WHAT IS EXPECTED: Copy out these lines again, renaming every "GUI agent" to "desktop agent" and leaving everything else untouched.

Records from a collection
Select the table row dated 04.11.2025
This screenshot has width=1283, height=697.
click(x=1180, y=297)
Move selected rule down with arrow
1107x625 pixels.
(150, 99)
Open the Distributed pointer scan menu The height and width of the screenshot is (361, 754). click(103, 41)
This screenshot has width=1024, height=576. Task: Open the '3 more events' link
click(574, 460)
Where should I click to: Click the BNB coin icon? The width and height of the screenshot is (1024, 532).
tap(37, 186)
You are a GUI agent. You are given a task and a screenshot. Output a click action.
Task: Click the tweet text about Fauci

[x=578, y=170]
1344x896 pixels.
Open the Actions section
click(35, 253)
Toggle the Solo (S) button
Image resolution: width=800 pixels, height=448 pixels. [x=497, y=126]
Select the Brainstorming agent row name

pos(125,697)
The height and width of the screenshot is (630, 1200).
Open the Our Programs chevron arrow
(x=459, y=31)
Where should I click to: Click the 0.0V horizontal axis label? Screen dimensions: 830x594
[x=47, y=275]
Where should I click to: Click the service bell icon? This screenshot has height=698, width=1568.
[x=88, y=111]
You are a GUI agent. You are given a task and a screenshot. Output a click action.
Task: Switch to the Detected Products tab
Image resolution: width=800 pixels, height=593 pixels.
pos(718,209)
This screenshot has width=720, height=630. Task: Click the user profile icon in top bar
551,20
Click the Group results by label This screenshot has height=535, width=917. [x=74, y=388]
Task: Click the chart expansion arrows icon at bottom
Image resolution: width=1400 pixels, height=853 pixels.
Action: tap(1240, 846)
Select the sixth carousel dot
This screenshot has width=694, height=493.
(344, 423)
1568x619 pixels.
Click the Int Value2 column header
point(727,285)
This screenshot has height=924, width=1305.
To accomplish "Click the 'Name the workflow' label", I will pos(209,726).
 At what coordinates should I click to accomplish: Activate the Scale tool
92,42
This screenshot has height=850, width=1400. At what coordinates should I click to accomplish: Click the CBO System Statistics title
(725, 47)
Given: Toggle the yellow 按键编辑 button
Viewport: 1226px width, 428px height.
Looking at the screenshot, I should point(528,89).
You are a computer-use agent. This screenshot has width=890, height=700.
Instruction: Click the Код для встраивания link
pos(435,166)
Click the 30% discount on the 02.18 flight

ANSWER TO THE EXERCISE:
Select the table row dated 04.11.2025
This screenshot has width=1283, height=697.
click(x=1180, y=297)
Move selected rule down with arrow
1107x625 pixels.
(150, 99)
Open the Distributed pointer scan menu The height and width of the screenshot is (361, 754). click(103, 41)
This screenshot has width=1024, height=576. Task: Open the '3 more events' link
click(574, 460)
Where should I click to: Click the BNB coin icon? The width and height of the screenshot is (1024, 532).
tap(37, 186)
You are a desktop agent. You are given a task and a screenshot. Output a click action.
Task: Click the tweet text about Fauci

[x=578, y=170]
1344x896 pixels.
Open the Actions section
click(35, 253)
Toggle the Solo (S) button
Image resolution: width=800 pixels, height=448 pixels. [x=497, y=126]
Select the Brainstorming agent row name

pos(125,697)
The height and width of the screenshot is (630, 1200).
Open the Our Programs chevron arrow
(x=459, y=31)
Where should I click to: Click the 0.0V horizontal axis label? Screen dimensions: 830x594
[x=47, y=275]
Where should I click to: Click the service bell icon? This screenshot has height=698, width=1568.
[x=88, y=111]
You are a desktop agent. You are given a task and a screenshot. Output a click action.
Task: Switch to the Detected Products tab
Image resolution: width=800 pixels, height=593 pixels.
pos(718,209)
This screenshot has width=720, height=630. Task: Click the user profile icon in top bar
551,20
Click the Group results by label This screenshot has height=535, width=917. [x=74, y=388]
Task: Click the chart expansion arrows icon at bottom
Image resolution: width=1400 pixels, height=853 pixels.
Action: tap(1240, 846)
Select the sixth carousel dot
This screenshot has width=694, height=493.
(344, 423)
1568x619 pixels.
Click the Int Value2 column header
point(727,285)
This screenshot has height=924, width=1305.
To accomplish "Click the 'Name the workflow' label", I will pos(209,726).
 At what coordinates should I click to accomplish: Activate the Scale tool
92,42
This screenshot has height=850, width=1400. At what coordinates should I click to accomplish: Click the CBO System Statistics title
(725, 47)
Given: Toggle the yellow 按键编辑 button
Viewport: 1226px width, 428px height.
Looking at the screenshot, I should point(528,89).
You are a computer-use agent. This screenshot has width=890, height=700.
Instruction: Click the Код для встраивания link
pos(435,166)
Click the 30% discount on the 02.18 flight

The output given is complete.